Auto-configuration#

Auto-configuration for a deep learning framework means the automatic finding of the most appropriate settings for the training parameters, based on the dataset and the specific task at hand. Auto-configuration can help to save time, it eases the process of interaction with OpenVINO™ Training Extensions CLI and gives a better baseline for the given dataset.

At this end, we developed a simple auto-configuration functionality to ease the process of training and validation utilizing our framework. Basically, to start the training and obtain a good baseline with the best trade-off between accuracy and speed we need to pass only a dataset in the right format without specifying anything else:

$ otx train --train-data-roots <path_to_data_root>

Note

OpenVINO™ Training Extensions supports also otx build mode with the auto-configuration feature.
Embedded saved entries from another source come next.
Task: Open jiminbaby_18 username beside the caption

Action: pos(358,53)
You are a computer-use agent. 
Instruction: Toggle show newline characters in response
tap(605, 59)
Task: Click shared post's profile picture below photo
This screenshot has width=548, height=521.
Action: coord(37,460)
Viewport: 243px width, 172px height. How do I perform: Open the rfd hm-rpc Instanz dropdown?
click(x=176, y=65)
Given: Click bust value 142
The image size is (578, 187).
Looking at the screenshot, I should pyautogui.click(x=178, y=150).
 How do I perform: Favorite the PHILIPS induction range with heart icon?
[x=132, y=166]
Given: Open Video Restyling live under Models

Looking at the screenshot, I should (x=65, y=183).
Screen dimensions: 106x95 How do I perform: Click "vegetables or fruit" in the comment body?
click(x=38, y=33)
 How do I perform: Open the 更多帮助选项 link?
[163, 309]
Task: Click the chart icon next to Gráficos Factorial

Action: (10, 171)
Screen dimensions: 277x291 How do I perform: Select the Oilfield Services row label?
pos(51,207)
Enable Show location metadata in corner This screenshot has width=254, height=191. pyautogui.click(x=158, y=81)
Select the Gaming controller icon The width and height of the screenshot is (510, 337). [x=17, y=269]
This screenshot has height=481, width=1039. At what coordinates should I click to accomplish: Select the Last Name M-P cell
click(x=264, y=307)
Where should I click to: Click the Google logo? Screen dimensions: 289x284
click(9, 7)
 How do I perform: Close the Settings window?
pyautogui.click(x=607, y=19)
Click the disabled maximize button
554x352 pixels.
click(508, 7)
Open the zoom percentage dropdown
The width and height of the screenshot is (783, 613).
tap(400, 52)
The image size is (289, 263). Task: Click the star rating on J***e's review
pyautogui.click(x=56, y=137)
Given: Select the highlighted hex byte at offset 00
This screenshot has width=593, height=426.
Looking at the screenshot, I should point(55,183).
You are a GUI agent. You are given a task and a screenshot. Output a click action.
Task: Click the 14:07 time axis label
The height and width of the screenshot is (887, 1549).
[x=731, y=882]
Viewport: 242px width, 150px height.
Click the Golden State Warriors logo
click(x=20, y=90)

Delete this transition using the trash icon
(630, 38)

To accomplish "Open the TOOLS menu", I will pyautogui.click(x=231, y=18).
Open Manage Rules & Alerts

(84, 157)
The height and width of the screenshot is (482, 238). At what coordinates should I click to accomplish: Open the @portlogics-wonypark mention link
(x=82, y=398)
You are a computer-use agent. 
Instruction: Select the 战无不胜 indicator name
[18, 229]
We can build OpenVINO™ Training Extensions workspace with the following CLI command:

$ otx build --train-data-roots <path_to_data_root>

Moreover, our dataset can have no train/val splits at all. The Datumaro manager integrated into OpenVINO™ Training Extensions will handle it on its own. It will recognize the task by analyzing the dataset and if there is no splits for the validation - Datumaro will do a random auto-split, saving this split to the workspace. It could be used with otx optimize or otx train.

Note

Currently, Datumaro auto-split feature supports 3 formats: Imagenet (multi-class classification), COCO (detection) and Cityscapes (semantic segmentation).

After dataset preparation, the training will be started with the middle-sized template to achieve competitive accuracy preserving fast inference.

Supported dataset formats for each task:

classification: Imagenet, COCO (multi-label), custom hierarchical
object detection: COCO, Pascal-VOC, YOLO
semantic segmentation: Common Semantic Segmentation, Pascal-VOC, Cityscapes, ADE20k
action classification: CVAT
action detection: CVAT
anomaly classification: MVTec
anomaly detection: MVTec
anomaly segmentation: MVTec
instance segmentation: COCO, Pascal-VOC

If we have a dataset format occluded with other tasks, for example COCO format, we should directly emphasize the task type and use otx build first with an additional CLI option. If not, OpenVINO™ Training Extensions automatically chooses the task type that you might not intend:

$ otx build --train-data-roots <path_to_data_root>
            --task {CLASSIFICATION, DETECTION, SEGMENTATION, ACTION_CLASSIFICATION, ACTION_DETECTION, ANOMALY_CLASSIFICATION, ANOMALY_DETECTION, ANOMALY_SEGMENTATION, INSTANCE_SEGMENTATION}

It will create a task-specific workspace folder with configured template and auto dataset split if supported.

Move to this folder and simply run without any options to start training:

$ otx train